Just across the northern border of a former apartheid-era homeland sits a rural community in the midst of change, caught between a traditional past and a western future, a racially charged history and a pseudo-democratic present. The Rainy Season, a work of engaging literary journalism, introduces readers to the remote bushveld community of Rooiboklaagte and opens a window into the complicated reality of daily life in South Africa.
The Rainy Season tells the stories of three generations in the Rainbow Nation one decade after its first democratic elections.
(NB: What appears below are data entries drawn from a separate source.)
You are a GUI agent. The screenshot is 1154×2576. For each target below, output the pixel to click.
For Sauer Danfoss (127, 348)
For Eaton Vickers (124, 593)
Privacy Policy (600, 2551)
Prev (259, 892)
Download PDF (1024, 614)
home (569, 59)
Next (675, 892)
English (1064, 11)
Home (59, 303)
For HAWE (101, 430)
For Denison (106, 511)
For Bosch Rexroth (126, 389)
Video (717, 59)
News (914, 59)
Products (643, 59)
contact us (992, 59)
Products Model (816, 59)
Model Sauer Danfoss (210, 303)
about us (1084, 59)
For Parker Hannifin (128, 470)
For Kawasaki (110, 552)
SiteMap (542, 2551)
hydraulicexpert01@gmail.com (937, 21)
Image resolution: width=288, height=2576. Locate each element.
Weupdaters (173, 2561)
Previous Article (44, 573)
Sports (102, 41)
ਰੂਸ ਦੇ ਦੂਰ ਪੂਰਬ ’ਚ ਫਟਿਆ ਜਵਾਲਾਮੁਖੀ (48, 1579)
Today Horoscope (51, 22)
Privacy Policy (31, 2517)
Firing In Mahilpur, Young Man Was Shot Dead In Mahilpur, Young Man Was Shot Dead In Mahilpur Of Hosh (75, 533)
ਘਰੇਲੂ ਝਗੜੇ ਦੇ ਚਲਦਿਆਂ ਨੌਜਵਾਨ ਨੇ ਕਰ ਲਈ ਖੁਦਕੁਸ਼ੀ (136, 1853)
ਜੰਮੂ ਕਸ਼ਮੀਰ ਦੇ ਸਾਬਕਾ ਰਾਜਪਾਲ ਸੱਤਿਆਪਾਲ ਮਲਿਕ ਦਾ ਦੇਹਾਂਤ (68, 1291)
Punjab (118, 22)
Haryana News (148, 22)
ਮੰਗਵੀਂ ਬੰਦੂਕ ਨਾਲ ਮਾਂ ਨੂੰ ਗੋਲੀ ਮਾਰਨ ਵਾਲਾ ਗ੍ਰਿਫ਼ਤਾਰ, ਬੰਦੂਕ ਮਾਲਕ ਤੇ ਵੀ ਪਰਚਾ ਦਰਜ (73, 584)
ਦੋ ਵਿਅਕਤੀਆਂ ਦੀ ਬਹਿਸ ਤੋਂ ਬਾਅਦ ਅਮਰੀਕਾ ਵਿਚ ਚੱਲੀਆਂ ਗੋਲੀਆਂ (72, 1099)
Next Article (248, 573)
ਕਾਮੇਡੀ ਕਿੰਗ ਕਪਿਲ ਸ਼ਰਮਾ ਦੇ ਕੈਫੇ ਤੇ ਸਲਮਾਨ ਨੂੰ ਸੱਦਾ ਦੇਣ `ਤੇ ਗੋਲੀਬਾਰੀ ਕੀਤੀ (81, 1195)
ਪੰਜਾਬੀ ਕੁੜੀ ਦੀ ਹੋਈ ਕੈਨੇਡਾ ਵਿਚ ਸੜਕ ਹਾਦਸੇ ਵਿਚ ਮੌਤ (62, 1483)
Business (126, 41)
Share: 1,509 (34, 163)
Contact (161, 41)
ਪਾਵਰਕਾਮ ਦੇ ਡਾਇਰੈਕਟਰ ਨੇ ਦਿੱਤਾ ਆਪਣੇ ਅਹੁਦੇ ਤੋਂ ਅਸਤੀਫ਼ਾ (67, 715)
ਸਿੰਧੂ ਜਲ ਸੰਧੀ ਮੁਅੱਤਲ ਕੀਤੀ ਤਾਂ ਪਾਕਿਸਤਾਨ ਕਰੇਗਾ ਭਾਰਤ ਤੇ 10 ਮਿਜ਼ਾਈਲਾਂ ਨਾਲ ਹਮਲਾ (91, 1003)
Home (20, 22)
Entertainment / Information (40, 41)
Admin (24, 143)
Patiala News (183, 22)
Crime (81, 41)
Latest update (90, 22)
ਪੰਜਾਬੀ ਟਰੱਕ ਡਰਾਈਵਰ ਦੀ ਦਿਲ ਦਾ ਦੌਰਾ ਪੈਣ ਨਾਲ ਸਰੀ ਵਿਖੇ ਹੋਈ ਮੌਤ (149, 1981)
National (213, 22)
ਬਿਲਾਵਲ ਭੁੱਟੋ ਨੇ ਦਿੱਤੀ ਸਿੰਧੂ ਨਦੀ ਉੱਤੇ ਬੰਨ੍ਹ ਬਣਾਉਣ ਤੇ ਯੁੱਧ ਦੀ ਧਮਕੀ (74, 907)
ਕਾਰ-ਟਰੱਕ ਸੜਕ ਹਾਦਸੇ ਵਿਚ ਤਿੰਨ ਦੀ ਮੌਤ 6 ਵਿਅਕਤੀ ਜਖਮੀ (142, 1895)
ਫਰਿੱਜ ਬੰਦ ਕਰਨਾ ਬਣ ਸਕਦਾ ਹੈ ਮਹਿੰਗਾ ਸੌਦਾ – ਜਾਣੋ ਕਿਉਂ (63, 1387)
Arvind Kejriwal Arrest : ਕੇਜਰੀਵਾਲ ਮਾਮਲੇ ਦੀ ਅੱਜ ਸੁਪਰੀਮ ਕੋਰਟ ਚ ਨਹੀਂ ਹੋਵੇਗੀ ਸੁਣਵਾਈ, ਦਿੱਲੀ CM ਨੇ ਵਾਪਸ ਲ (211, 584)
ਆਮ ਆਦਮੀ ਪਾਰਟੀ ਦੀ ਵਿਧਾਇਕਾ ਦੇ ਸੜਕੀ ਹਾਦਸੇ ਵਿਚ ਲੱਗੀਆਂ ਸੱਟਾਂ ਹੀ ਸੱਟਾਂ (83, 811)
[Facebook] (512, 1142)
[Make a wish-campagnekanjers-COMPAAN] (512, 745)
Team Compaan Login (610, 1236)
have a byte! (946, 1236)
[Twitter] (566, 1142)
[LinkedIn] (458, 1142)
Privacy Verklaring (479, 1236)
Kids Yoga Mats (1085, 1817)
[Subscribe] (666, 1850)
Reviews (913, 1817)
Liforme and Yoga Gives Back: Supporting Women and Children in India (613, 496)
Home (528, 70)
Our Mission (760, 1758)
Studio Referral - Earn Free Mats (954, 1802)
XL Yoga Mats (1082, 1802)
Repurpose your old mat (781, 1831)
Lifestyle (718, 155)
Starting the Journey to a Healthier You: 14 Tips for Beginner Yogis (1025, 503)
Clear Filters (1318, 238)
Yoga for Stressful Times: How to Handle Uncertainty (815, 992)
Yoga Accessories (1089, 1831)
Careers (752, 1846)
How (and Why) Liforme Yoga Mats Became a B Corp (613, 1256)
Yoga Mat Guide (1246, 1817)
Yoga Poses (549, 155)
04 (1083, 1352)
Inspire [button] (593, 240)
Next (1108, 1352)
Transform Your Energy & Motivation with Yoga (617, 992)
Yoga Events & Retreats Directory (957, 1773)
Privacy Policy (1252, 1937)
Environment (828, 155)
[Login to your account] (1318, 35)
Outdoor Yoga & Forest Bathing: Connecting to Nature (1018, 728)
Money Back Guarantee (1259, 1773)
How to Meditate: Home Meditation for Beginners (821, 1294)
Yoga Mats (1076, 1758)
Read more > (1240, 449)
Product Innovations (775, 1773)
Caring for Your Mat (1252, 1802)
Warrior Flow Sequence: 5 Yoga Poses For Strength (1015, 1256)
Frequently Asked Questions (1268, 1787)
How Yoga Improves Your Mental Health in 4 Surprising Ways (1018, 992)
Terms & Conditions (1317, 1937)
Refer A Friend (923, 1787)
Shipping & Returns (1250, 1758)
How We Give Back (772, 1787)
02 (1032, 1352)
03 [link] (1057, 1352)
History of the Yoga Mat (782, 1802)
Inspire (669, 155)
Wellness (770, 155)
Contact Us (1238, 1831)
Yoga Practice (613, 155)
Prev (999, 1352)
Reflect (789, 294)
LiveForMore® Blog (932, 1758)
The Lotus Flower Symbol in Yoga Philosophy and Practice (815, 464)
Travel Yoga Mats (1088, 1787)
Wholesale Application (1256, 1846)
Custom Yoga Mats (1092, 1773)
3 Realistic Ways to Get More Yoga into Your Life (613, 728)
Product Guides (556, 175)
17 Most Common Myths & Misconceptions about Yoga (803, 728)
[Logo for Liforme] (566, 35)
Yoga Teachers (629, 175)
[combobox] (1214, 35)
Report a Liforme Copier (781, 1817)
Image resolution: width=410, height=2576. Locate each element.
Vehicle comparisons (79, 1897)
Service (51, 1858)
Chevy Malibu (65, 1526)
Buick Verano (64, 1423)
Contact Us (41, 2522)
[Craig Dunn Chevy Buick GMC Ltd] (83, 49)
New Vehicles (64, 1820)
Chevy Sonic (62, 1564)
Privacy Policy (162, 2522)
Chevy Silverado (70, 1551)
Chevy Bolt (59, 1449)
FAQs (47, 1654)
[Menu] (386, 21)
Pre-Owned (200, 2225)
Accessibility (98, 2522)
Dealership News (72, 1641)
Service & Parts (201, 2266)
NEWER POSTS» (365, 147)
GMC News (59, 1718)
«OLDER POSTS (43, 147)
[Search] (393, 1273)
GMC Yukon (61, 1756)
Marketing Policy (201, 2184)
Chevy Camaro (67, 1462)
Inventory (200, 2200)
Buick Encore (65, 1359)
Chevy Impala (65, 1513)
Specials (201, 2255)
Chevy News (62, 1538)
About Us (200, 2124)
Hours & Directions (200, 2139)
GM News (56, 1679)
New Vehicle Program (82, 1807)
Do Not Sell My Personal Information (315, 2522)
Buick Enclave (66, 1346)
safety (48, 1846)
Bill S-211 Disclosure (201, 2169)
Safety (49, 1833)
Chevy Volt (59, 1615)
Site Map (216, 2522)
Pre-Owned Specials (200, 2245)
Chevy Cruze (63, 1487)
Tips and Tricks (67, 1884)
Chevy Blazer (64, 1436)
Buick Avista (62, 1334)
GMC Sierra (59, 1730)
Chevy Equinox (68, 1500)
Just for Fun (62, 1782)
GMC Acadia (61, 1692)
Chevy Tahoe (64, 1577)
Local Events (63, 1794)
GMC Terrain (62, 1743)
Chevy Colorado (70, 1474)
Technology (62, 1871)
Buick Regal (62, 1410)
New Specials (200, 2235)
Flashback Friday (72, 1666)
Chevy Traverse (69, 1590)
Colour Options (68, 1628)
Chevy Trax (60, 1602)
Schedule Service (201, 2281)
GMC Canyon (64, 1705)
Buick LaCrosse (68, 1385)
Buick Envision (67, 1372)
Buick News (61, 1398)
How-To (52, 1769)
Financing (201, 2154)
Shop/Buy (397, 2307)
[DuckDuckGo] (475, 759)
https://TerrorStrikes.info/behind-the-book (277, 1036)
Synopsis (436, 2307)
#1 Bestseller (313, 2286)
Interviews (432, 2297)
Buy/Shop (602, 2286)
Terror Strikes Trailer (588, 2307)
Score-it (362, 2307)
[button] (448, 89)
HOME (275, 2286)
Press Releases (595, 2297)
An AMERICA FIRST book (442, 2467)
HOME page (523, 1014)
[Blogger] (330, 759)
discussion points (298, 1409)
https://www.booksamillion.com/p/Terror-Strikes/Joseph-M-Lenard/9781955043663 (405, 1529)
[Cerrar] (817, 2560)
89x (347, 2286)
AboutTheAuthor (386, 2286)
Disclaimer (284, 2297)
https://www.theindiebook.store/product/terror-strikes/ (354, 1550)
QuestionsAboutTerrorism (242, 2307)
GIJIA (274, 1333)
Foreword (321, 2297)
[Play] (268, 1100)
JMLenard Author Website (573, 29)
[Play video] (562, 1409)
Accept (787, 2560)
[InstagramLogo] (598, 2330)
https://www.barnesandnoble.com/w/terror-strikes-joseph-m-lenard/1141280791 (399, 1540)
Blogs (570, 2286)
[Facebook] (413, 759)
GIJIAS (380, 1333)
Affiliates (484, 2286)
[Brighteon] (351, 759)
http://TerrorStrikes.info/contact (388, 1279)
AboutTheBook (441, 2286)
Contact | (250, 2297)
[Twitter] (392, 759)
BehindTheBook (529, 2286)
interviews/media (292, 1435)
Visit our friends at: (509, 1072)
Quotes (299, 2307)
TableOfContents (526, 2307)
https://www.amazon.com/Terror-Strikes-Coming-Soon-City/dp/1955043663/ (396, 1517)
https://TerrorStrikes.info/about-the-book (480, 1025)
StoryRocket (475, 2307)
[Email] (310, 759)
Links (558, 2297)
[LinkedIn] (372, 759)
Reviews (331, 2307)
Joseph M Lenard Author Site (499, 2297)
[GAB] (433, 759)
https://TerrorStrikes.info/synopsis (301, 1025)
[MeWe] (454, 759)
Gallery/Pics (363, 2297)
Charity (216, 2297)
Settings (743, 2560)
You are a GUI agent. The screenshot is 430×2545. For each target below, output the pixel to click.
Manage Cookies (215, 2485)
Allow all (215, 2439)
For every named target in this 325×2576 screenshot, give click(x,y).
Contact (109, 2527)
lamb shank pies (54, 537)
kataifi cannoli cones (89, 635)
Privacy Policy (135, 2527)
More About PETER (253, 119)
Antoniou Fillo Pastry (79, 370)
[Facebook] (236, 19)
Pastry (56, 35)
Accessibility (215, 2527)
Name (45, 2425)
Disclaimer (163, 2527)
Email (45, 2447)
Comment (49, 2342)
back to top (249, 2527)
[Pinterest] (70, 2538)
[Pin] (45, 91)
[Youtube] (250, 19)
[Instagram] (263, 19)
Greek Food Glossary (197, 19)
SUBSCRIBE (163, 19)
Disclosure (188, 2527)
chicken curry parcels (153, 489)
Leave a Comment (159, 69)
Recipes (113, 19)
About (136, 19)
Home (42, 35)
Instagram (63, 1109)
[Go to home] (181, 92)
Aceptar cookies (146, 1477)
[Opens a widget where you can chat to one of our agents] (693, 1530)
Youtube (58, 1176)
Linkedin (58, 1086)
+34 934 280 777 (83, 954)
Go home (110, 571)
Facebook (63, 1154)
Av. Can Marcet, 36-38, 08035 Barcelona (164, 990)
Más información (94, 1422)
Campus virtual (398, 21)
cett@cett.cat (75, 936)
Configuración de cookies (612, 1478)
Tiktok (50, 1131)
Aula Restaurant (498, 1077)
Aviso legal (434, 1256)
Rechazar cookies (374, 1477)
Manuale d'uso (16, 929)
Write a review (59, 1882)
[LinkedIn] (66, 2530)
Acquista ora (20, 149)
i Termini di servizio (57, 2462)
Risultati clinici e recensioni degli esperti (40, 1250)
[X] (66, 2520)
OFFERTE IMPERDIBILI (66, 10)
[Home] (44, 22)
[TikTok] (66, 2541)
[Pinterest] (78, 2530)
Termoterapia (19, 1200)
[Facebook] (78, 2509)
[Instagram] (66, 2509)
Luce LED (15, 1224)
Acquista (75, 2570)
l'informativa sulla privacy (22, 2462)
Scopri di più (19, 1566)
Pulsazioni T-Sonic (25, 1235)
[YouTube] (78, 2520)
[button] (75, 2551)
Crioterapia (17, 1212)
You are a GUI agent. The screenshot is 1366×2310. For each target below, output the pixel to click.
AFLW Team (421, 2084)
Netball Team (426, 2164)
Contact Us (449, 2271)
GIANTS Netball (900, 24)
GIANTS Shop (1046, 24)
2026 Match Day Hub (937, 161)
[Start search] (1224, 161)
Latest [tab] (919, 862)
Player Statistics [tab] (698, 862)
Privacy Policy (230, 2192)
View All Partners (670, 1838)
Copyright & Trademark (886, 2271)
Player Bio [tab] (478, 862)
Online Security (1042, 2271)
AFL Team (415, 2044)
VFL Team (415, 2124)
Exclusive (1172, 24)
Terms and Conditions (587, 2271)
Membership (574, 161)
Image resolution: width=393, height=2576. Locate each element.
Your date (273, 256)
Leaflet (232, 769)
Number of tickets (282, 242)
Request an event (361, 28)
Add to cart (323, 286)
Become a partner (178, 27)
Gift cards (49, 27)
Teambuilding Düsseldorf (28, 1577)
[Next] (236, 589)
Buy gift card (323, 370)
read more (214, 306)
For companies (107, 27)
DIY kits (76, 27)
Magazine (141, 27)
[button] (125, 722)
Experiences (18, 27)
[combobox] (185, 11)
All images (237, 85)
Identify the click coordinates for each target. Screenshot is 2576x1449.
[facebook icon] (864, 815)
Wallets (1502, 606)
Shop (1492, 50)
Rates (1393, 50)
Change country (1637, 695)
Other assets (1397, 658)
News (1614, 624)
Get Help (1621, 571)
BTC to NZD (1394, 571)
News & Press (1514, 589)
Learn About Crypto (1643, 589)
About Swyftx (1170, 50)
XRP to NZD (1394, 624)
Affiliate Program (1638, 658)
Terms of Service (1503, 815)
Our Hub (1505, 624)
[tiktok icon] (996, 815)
This multi-threaded narrative follows Regina, a tapestry weaver in her sixties, standing at the crossroads where her Catholic faith and the AIDS pandemic crash; Thoko, a middle-aged sangoma (traditional healer) taking steps to turn her shebeen into a fully licensed tavern; and Dankie, a young man taking his matriculation exams, coming of age as one of Mandela’s Children, the first academic class educated entirely under democratic governance.
Home to Shangaan, Sotho, and Mozambican Tsonga families, Rooiboklaagte sits in a village where an outdoor butchery occupies an old petrol station and a funeral parlor sits in the attached garage. It’s a place where an AIDS education center sits across the street from a West African doctor selling cures for the pandemic. It’s where BMWs park outside of crumbling cement homes, and the availability of water changes with the day of the week. As the land shifts from dusty winter blond to lush summer green and back again, the duration of northeastern South Africa’s rainy season, Regina, Thoko, and Dankie all face the challenges and possibilities of the new South Africa.